[Start of Exercise input]
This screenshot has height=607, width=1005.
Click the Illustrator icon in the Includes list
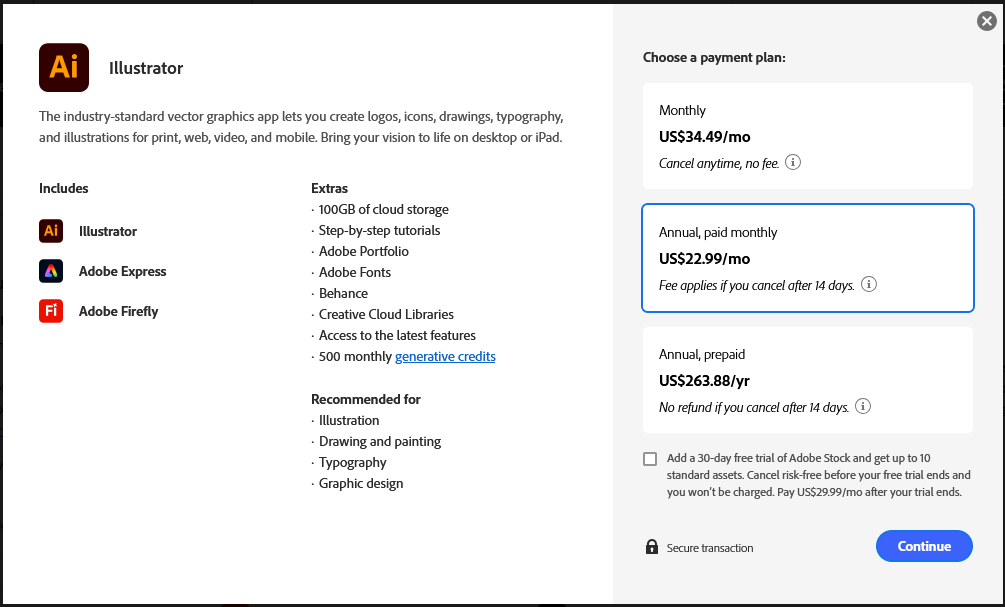click(x=51, y=231)
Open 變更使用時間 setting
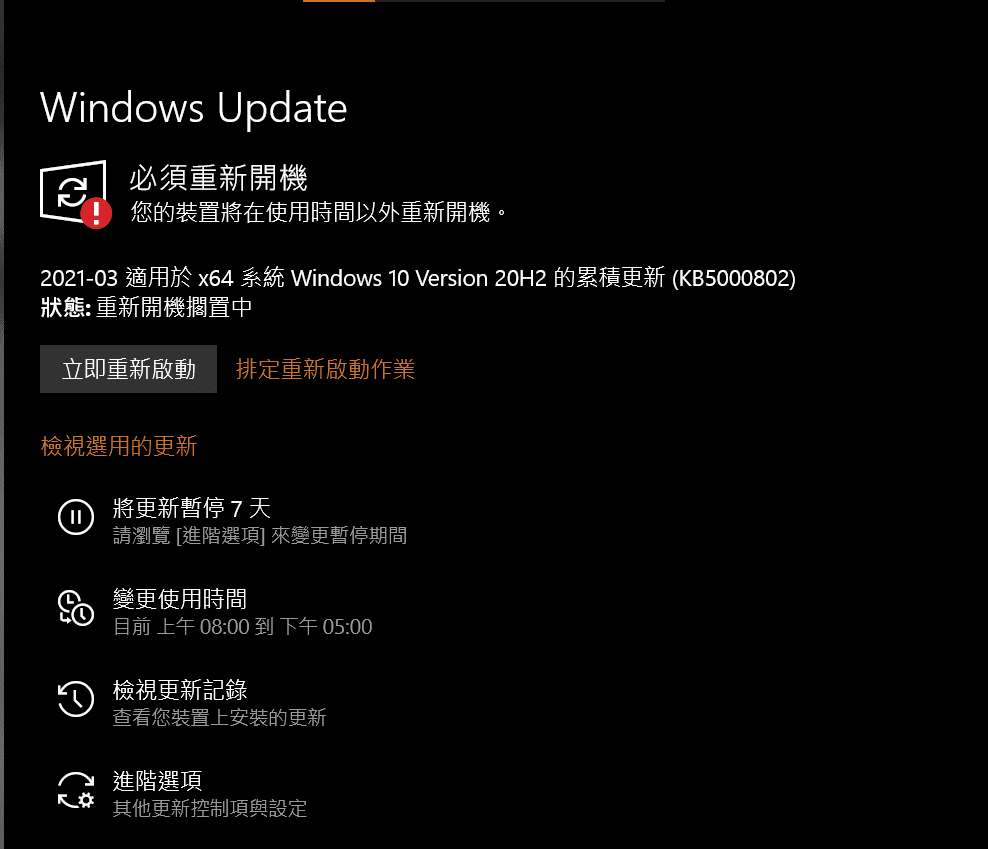This screenshot has height=849, width=988. [180, 599]
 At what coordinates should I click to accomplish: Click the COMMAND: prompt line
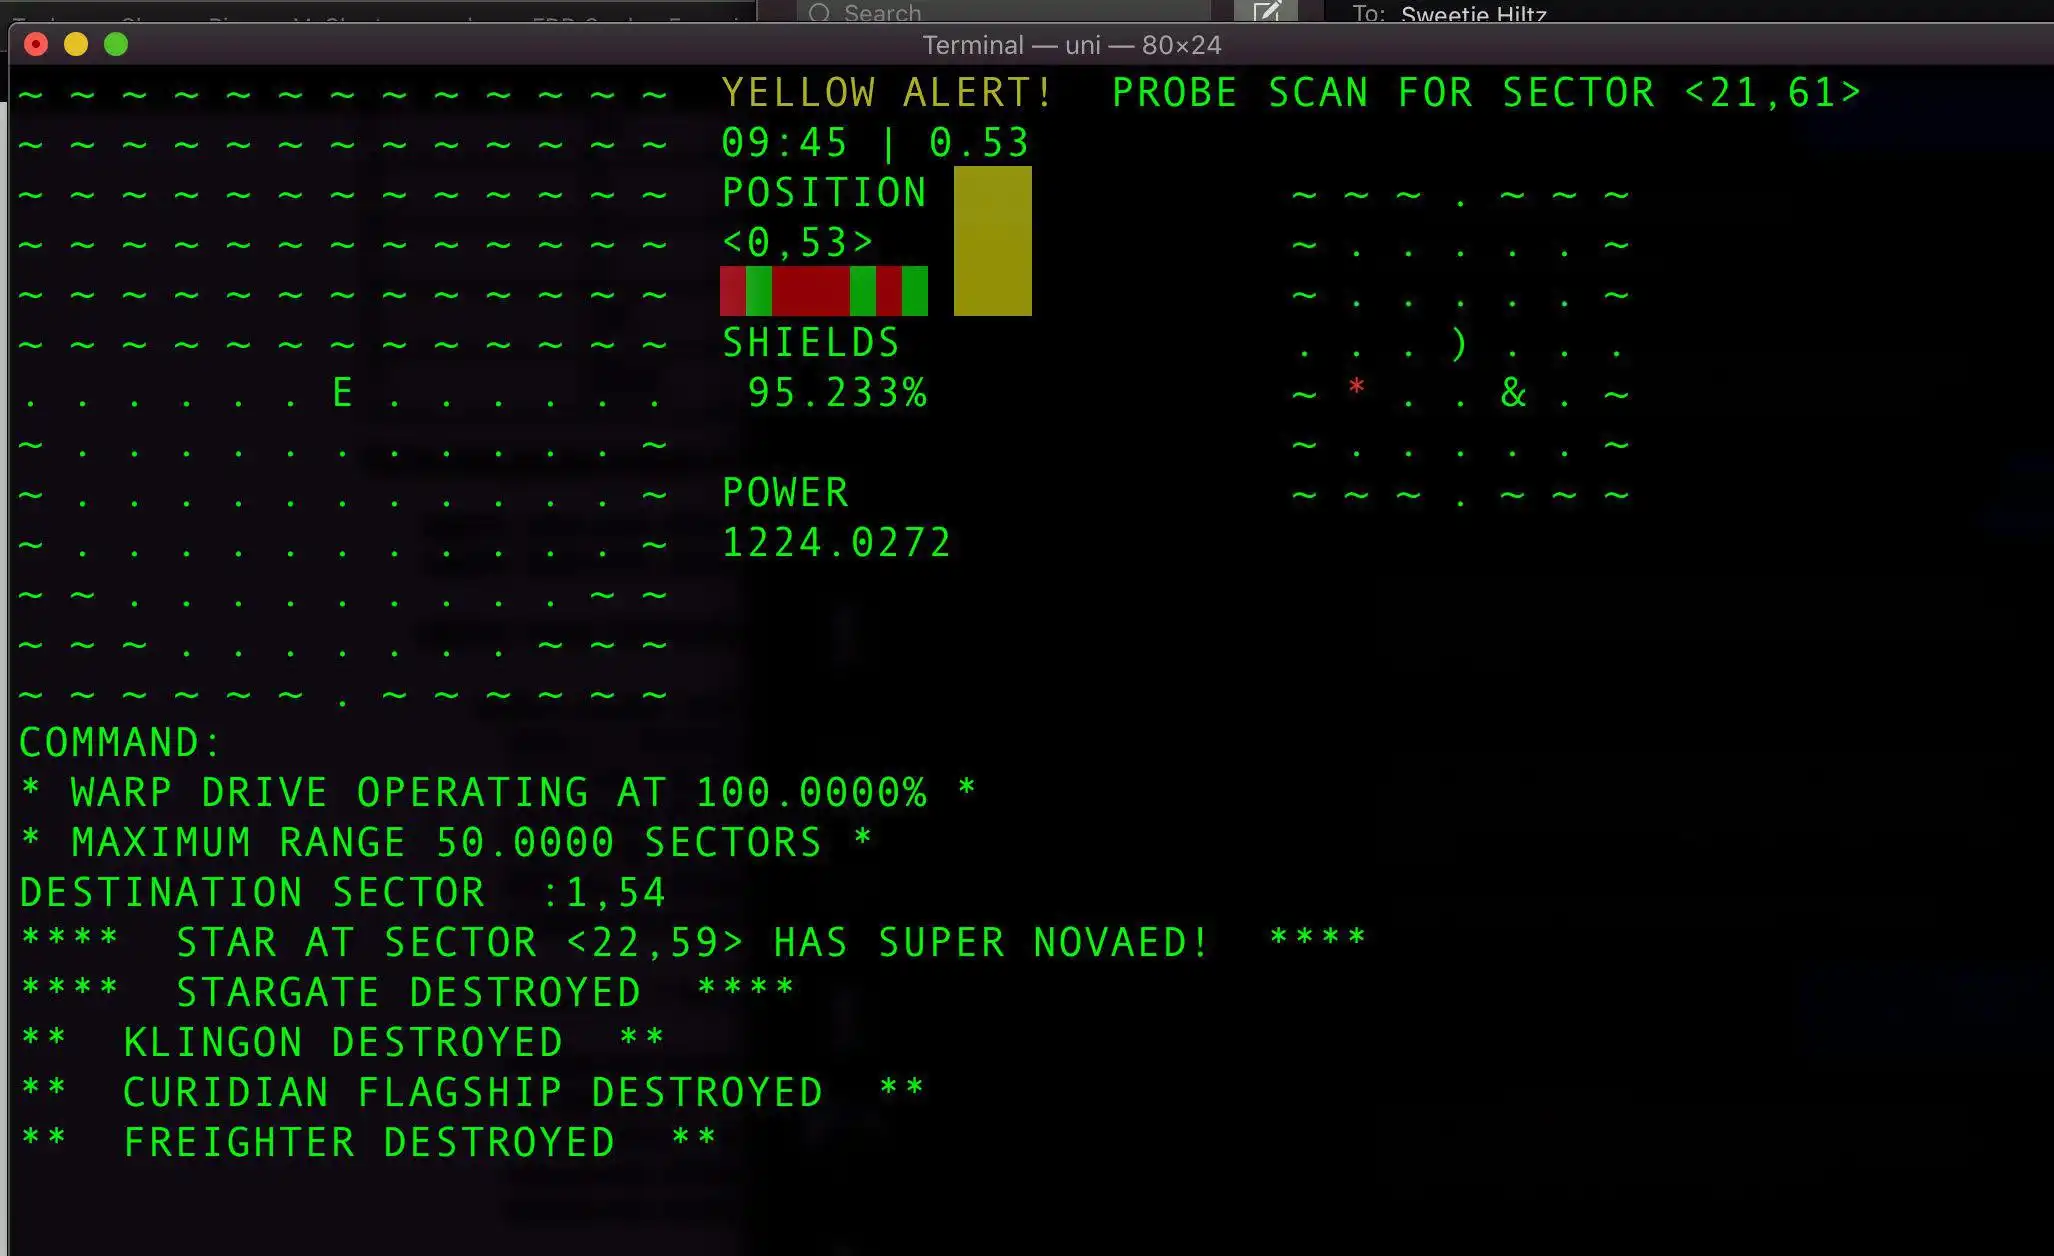pos(120,743)
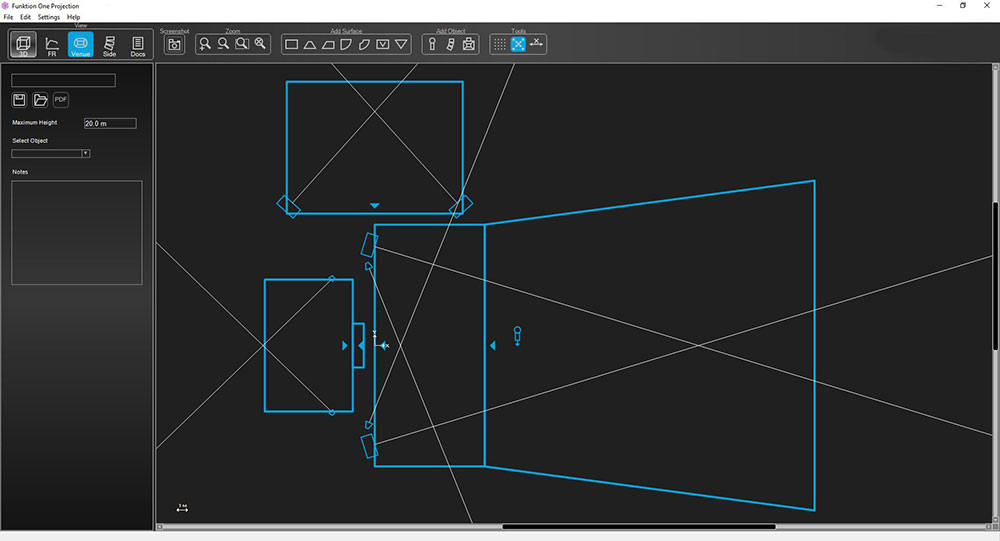Screen dimensions: 1000x541
Task: Open the Settings menu
Action: coord(49,17)
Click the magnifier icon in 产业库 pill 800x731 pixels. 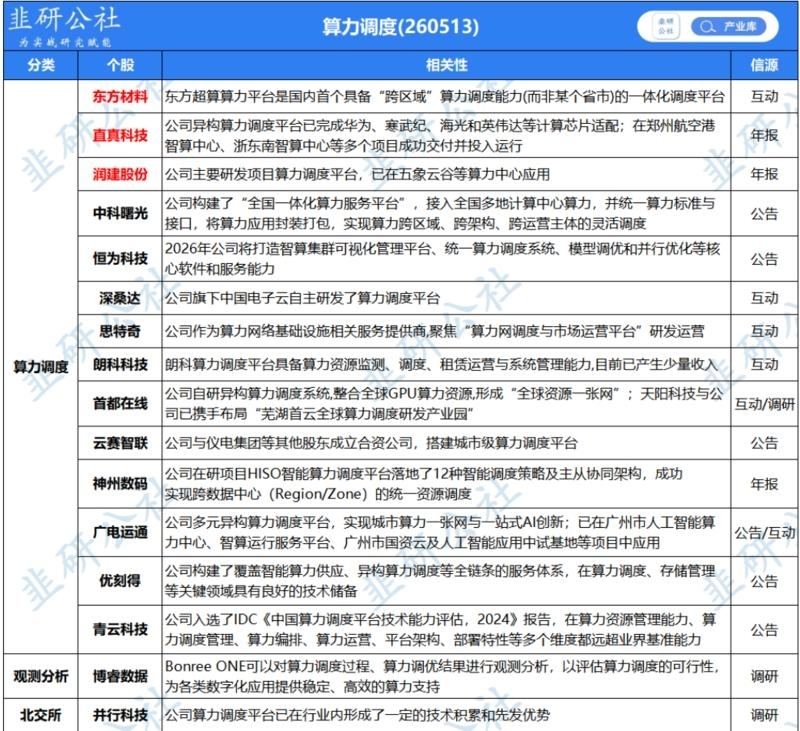click(x=707, y=27)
[End of Exercise input]
**Short exercise:**
Copy the items word for word, starting with the first line and going on through the line with "This screenshot has height=849, width=988.", and leave the pictures out of your copy.

**Finished answer:**
This screenshot has height=607, width=1005.
Click the Illustrator icon in the Includes list
click(x=51, y=231)
Open 變更使用時間 setting
This screenshot has height=849, width=988. [180, 599]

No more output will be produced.